The Obama Administration unveiled an ambitious new research initiative last week as part of the President’s Precision Medicine Initiative, a project geared towards creating disease treatments based on an individual’s genetic signature.
The White House will grant an estimated $55 million to the National Institute of Health, which will lead the charge on analyzing any connection between a specific disease and a person’s genetic information in a program called the PMI Cohort Program.
One of the primary objectives of this project focuses on obtaining DNA samples from about 1 million Americans that could provide physicians with a comprehensive understanding of how different pathogens impact patients.

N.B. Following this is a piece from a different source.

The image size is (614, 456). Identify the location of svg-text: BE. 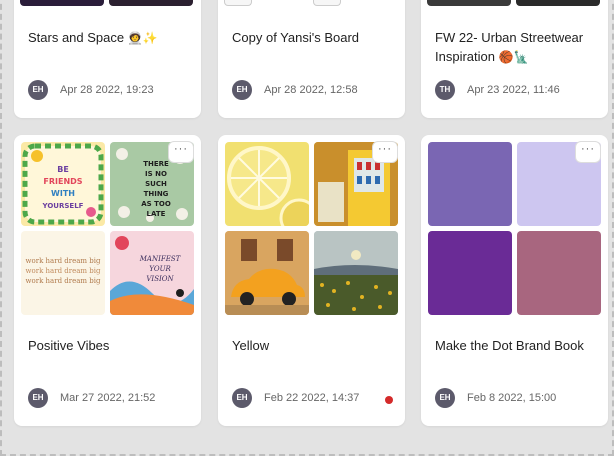
(63, 170).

The hope is that this research could yield a comprehensive genomic database filled with clinical information and patient data that will help members of the medical community understand how certain diseases can form and then come up with personalized treatments that could eradicate the illness.
Four institutions: Columbia University, Northwestern University, University of Arizona, and University of Pittsburgh will help the NIH in this particular endeavor. The schools will be responsible for enrolling patients and establishing research standards, according to Fortune.
Also, the NIH is bringing on a number of healthcare groups located in smaller cities that will increase this study’s reach and provide a more diverse population of patients as well.
Other aspects of this investment from the White House include modernizing the regulatory process for genomic testing. The Food and Drug Administration will launch a new platform for researchers to compare the accuracy and efficacy of results from DNA sequencing.